Please repeat exactly the lines from the one containing "You are a computer-use agent. The" through the last line of the records, both included, and nothing else, leaving out any pictures.

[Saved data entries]

= = = =

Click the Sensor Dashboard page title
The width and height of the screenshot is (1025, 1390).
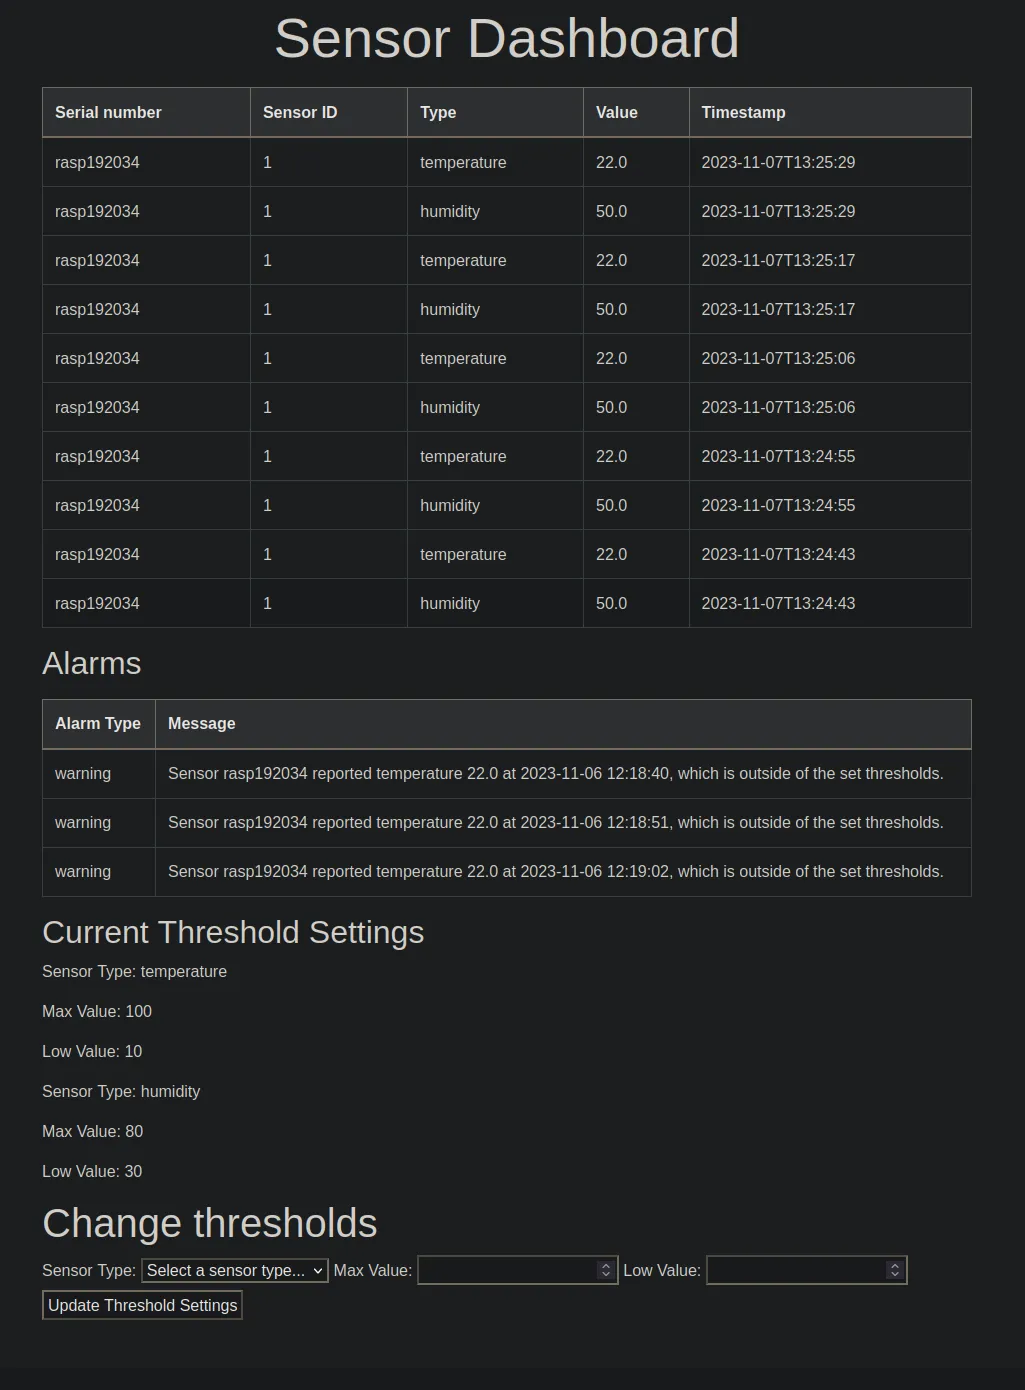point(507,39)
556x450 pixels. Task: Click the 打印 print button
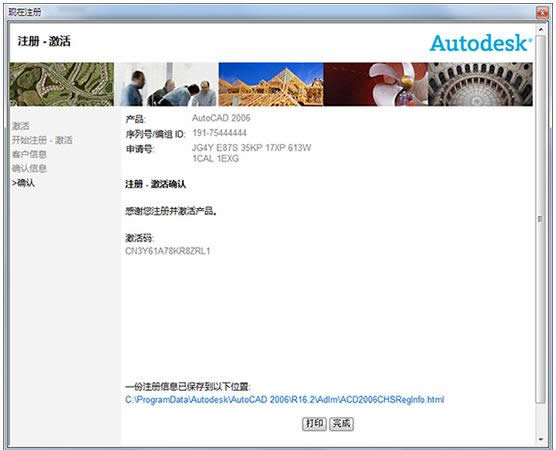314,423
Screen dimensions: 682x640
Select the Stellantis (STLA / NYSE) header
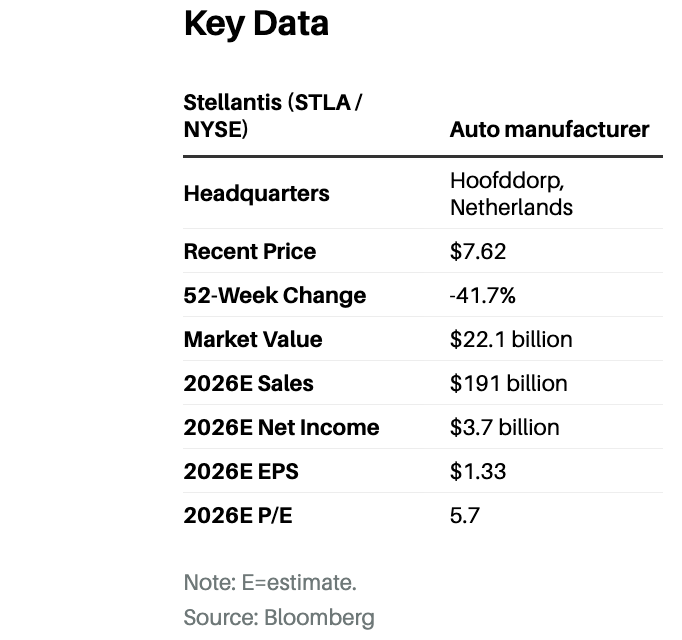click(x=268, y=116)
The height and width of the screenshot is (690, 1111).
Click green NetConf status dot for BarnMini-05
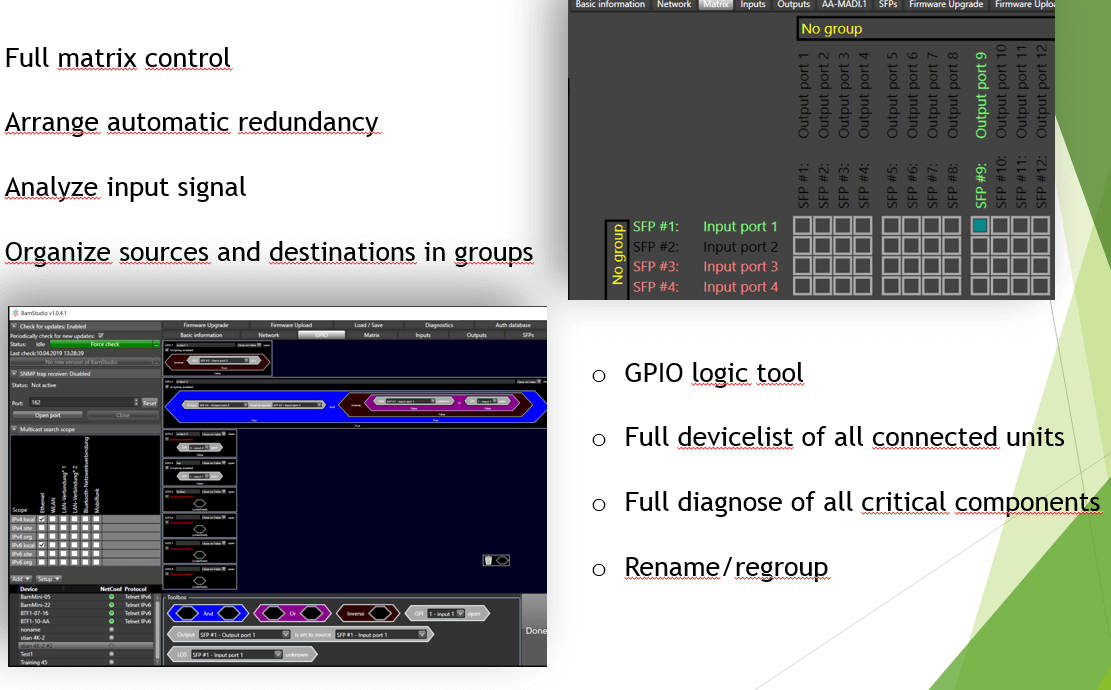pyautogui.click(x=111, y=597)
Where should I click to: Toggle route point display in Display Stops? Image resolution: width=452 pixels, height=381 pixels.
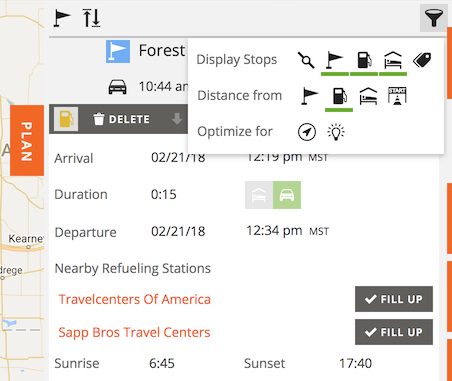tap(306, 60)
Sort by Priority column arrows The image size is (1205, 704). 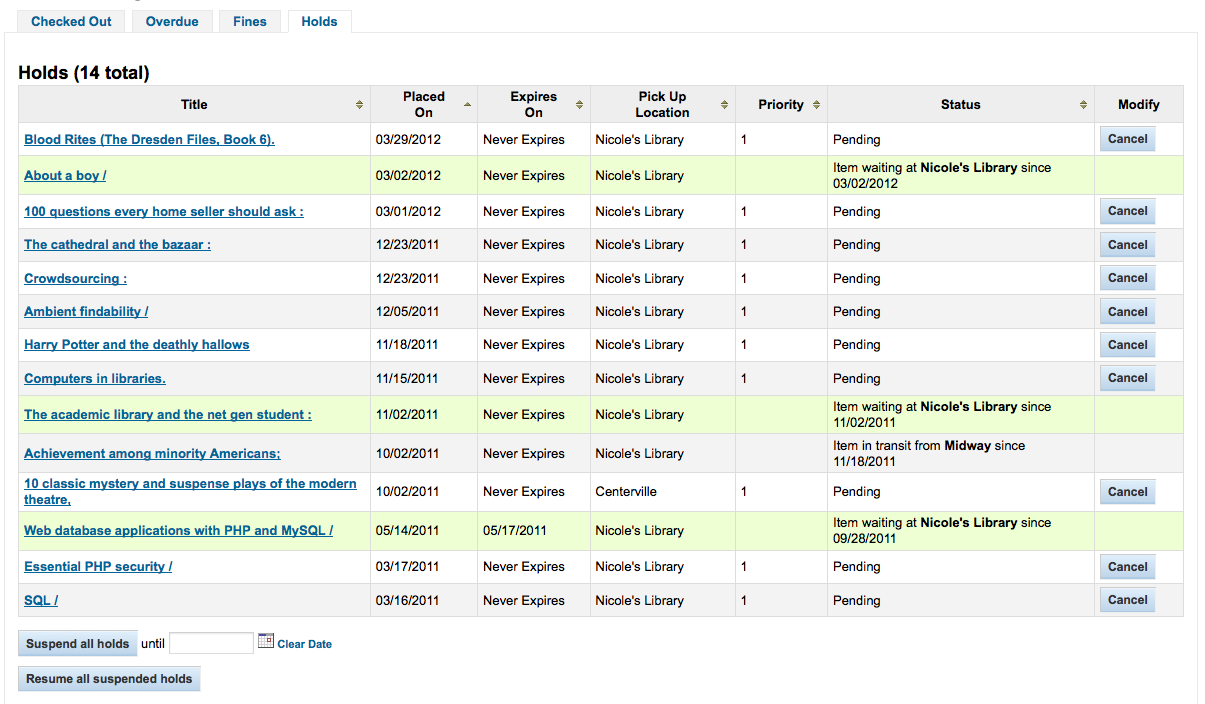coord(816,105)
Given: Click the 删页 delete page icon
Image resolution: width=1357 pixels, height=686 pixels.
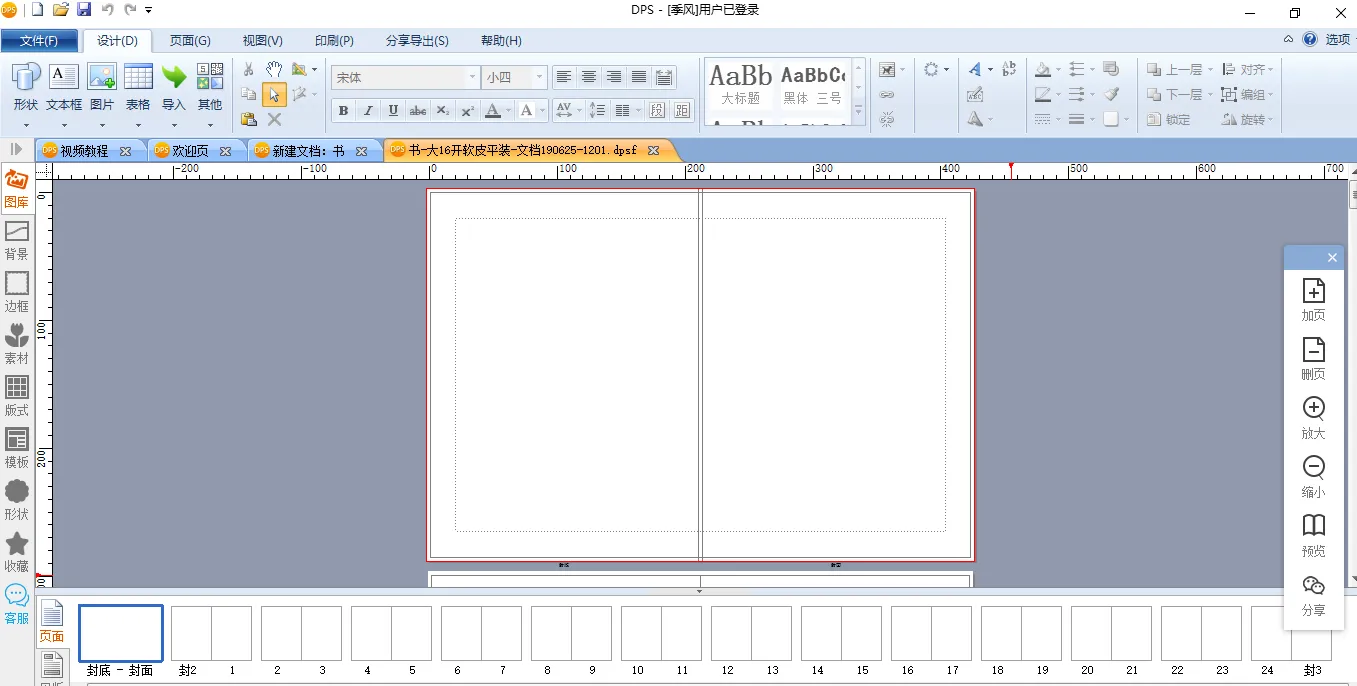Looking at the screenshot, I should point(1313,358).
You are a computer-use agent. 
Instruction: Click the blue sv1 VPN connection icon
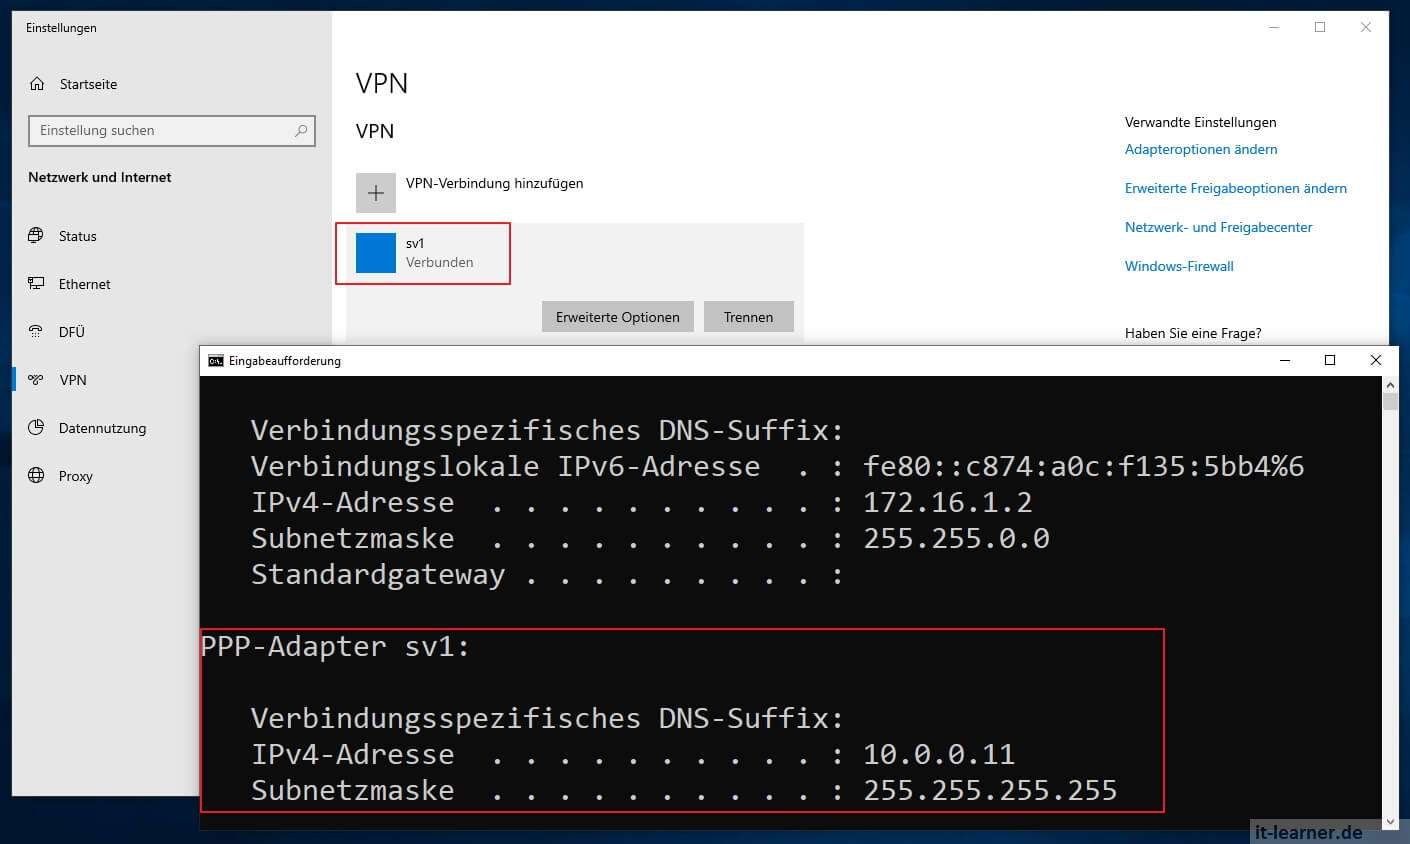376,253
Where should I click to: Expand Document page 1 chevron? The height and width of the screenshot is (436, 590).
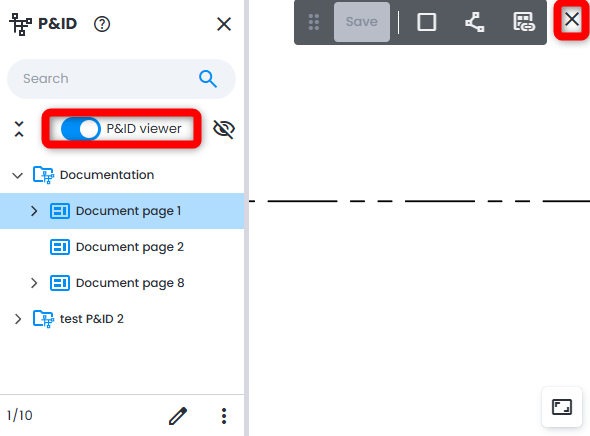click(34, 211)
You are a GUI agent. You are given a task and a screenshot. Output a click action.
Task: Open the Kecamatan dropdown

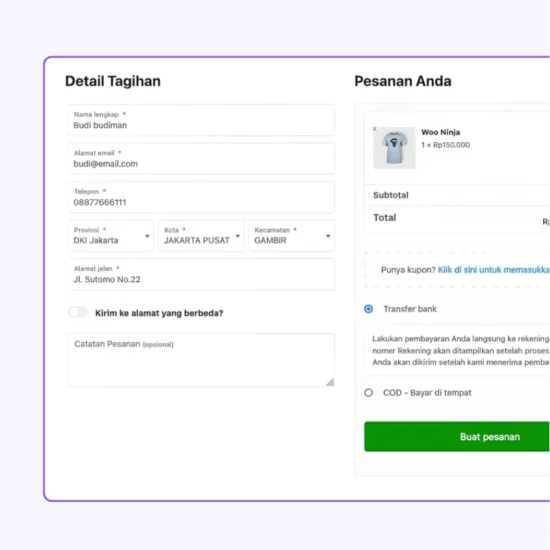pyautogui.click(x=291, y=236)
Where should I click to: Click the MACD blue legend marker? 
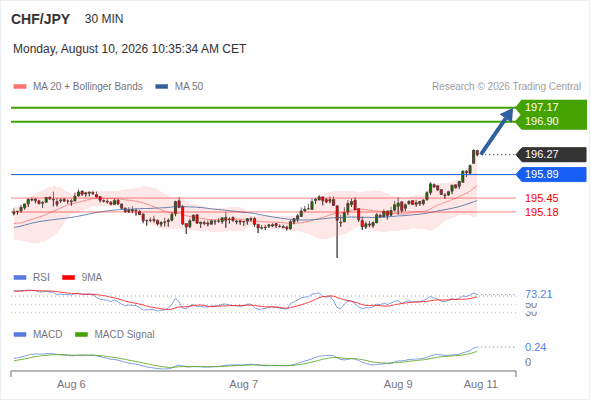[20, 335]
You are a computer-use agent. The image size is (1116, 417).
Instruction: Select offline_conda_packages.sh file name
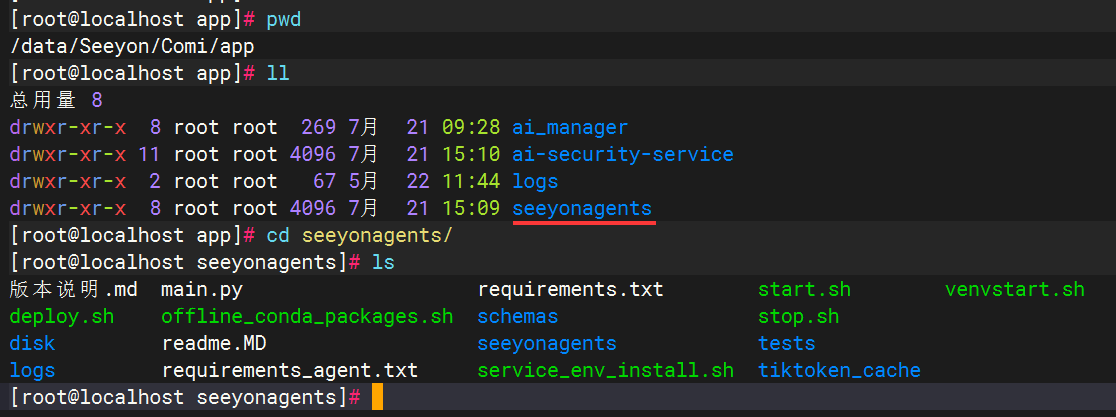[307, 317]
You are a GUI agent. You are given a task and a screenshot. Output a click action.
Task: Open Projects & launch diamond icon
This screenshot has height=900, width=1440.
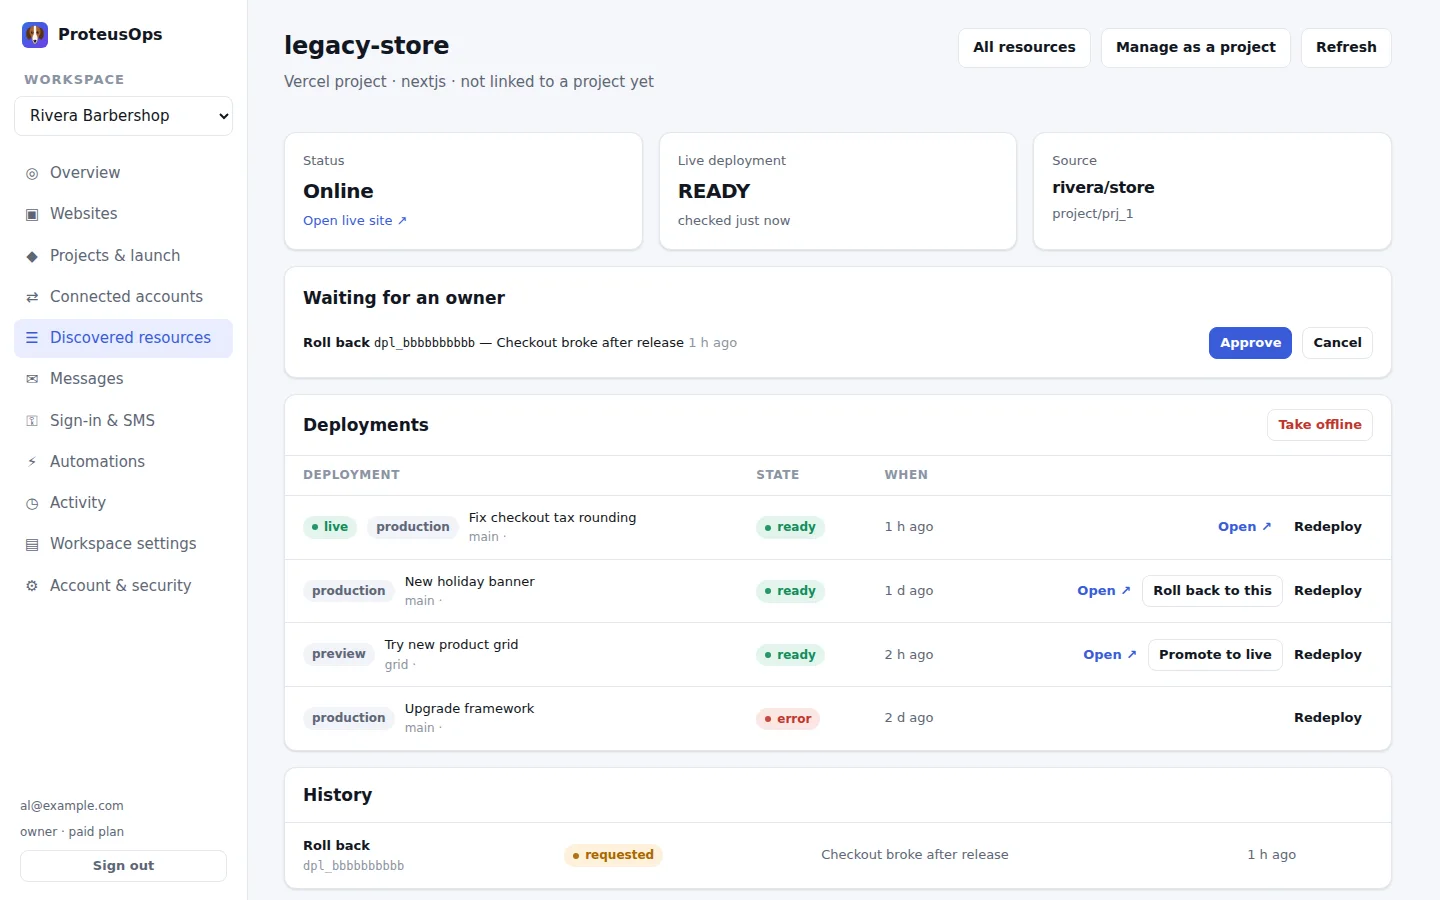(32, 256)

= = = =

_REPLY TO THE EXERCISE_
You are a computer-use agent. The image size is (1116, 417).
Instruction: Select offline_conda_packages.sh file name
[307, 317]
You are a GUI agent. You are given a task and a screenshot. Output a click action.
Task: Open Projects & launch diamond icon
This screenshot has height=900, width=1440.
(32, 256)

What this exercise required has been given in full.